Anthony Crivello paid the usual respects as he took to the stage last month to acknowledge the fifth anniversary of Phantom at the Venetian. The titular actor thanked Andrew Lloyd Webber, Hal Prince and the corporate owners who pay the salaries.
Then he asked Janis Sartin to rise from her front-row seat so he could note that she’d seen the show in Vegas “about 50 times.”
Actually, it’s 55 and counting. Also, she’s seen the tale of the grotesque opera house squatter obsessed with an ingénue either on Broadway or on tour another 24 times and saw the 2004 film version 17 times in theaters. Sartin keeps each ticket stub as evidence, of course.
“It’s so hard to explain,” said the 56-year-old grocery store cashier from Castaic, California, answering the most obvious question. “I just get this feeling. The Phantom is such a tragic character. I’m drawn to him and the tragedy of his situation. All he wants is to be accepted and loved, and he thinks he’s going to get this chance, and then he doesn’t and it ends up that he’s alone again. It just really grabs me.”
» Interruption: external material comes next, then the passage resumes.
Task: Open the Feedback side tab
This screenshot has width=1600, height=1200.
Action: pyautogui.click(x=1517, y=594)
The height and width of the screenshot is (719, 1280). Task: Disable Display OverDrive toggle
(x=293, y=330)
Don’t go digging for a pop-psych explanation. The grandmother of two has never been an outcast. She just fell for the music and the story when her husband took her to see the show at LA’s Ahmanson Theatre in 1992 for their 20th wedding anniversary. She’d neither seen the two non-musical movies nor heard the 1986 musical’s score before that night.
She actually waited a couple months to return with her husband, but then her phan-aticism took hold. Sartin saw it 14 times at the Ahmanson before it closed in 1993. Her husband, who bowed out after a few times in LA, nonetheless took her to San Francisco to see the tour there and to see it on Broadway. Then she went thrice more when the tour returned to LA in 1998.
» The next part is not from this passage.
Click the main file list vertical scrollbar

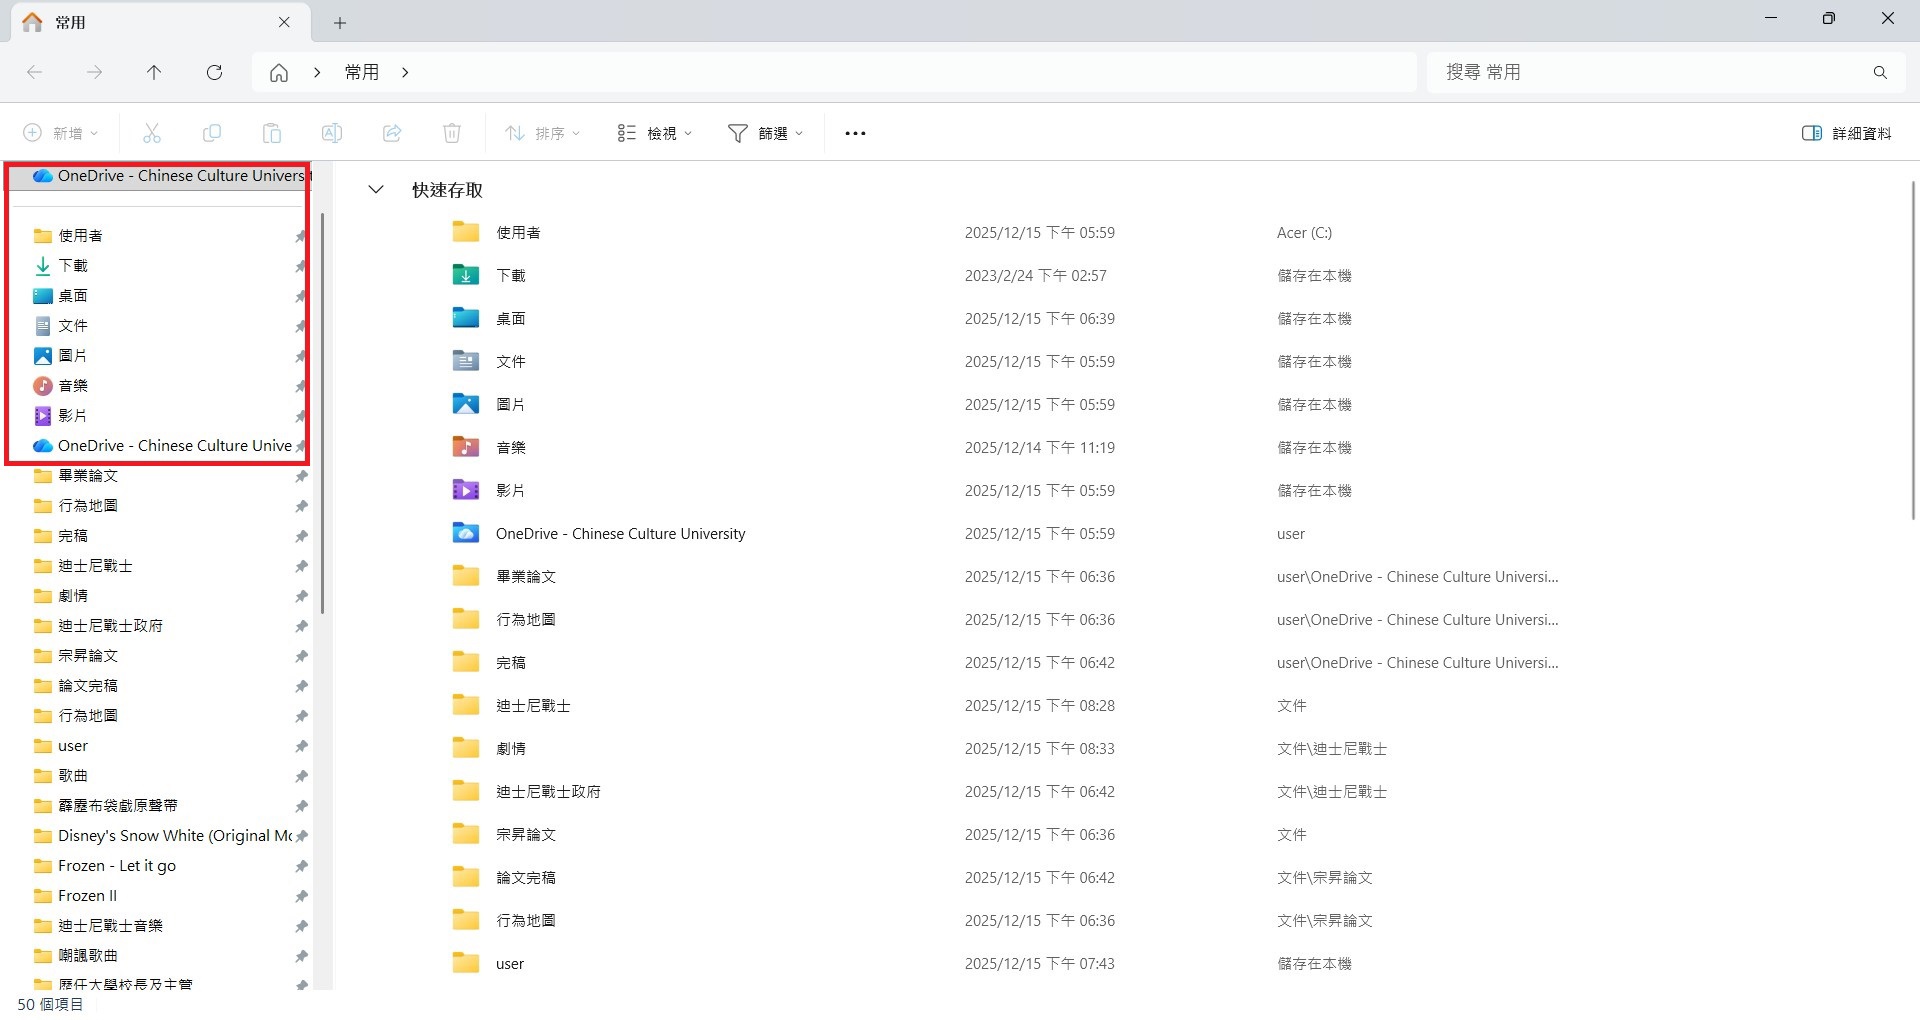[x=1913, y=350]
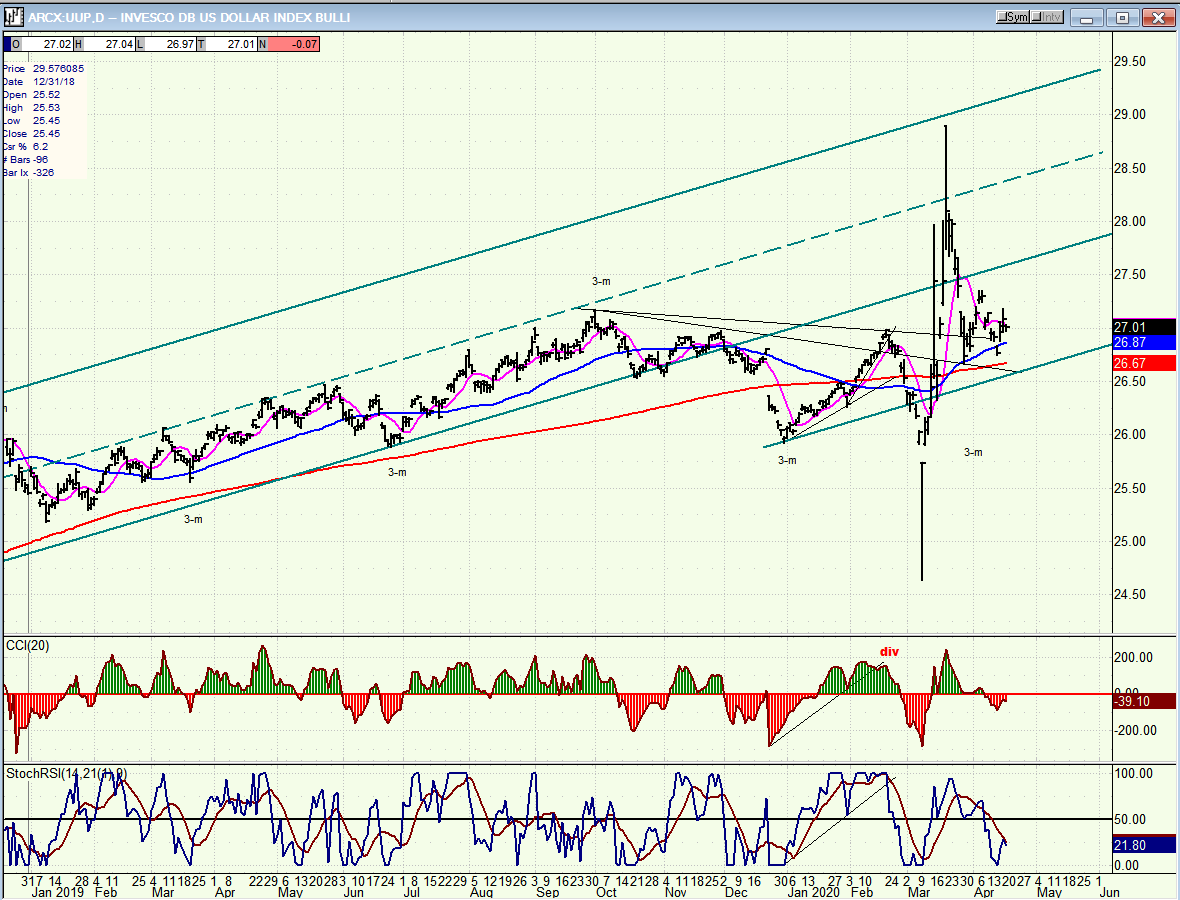Select the CCI(20) indicator label
The height and width of the screenshot is (900, 1180).
point(28,645)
“They thought I was a little obsessed,” Sartin said of friends and family. “But I have a personality, when I like something I really like something.”
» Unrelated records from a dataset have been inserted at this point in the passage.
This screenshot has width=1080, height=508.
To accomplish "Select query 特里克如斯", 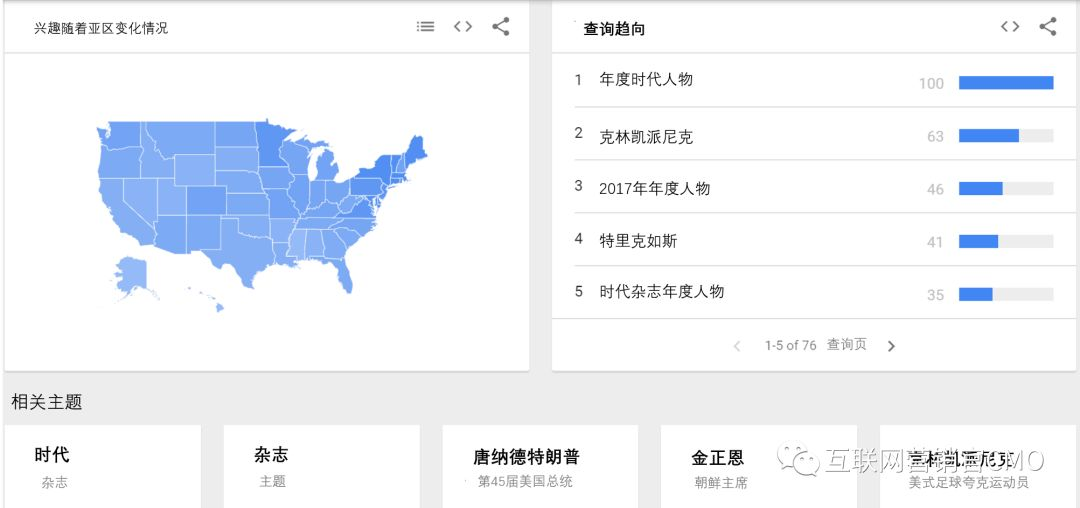I will click(x=638, y=241).
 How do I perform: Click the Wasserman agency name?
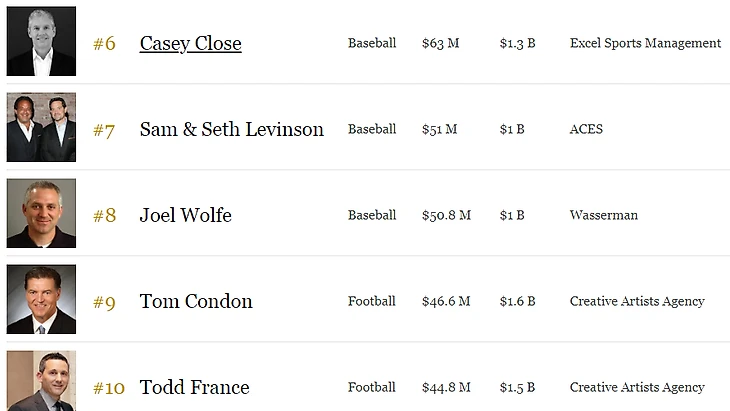click(x=603, y=215)
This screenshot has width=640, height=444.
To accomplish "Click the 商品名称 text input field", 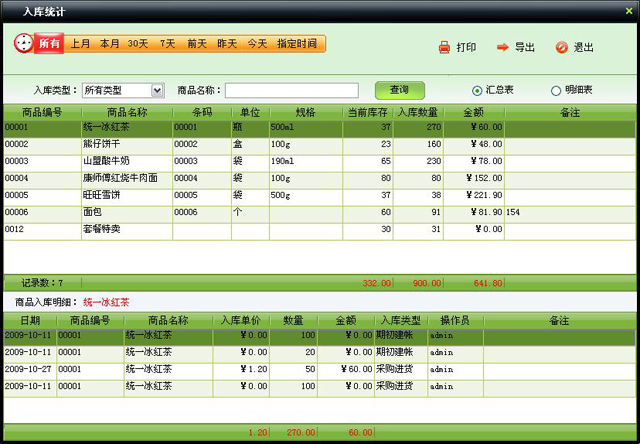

Still, there’s nothing quite like Phantom in her life. She had hundreds of photos of the Beatles on her walls as a girl and got into Dark Shadows, also about a yearning societal reject. But none of that is a precursor to her Phantom passion, which has spilled over into writing poems, wearing jewelry and collecting dolls, nutcrackers and other tchotchkes.
In 2006, when the shortened, special effects-enhanced version arrived at Venetian, it added rocket fuel to Sartin’s interest. Sartin went three times on her first Vegas trip, then returned at least twice a year. Sometimes she goes five times in a visit.
The performers, as Crivello’s tribute shows, embrace her. She’s twice sprung for the $250 VIP package, which includes a backstage tour and access to the see the Phantom remove his makeup. Of course, she attended the Phans Week in Vegas in 2009, where she went to a masquerade ball akin to the one in a pivotal scene in the show. (Sartin didn’t don a character costume as many did, opting instead for a ball gown.)
“I try to always conduct myself in a polite manner, not be in their face,” she said of her relationship with the actors. “I present myself as a respectful fan.”
Sartin hasn’t calculated it all out, but I did: She’s spent at least 168 hours—seven days—in seats in movie theaters and showrooms witnessing the same tale. She’s spent nearly $10,000 on show tickets alone; she has a Phantom Phund jar where she socks money away. She’s only once been comped, for writing something for a Phantom online newsletter.
And, no, it just never gets old. Different performers play the Phantom as more monstrous or misunderstood, different Christines are naïve or self-involved. The swell of the overture transports Sartin and tears almost always surface.
In more than a dozen trips to the Strip since Phantom’s 2006 debut, she’s also never seen another show.
“If I’m in Vegas, I don’t want to waste my time seeing anything else,” she said. “If Phantom is playing, I’m there.”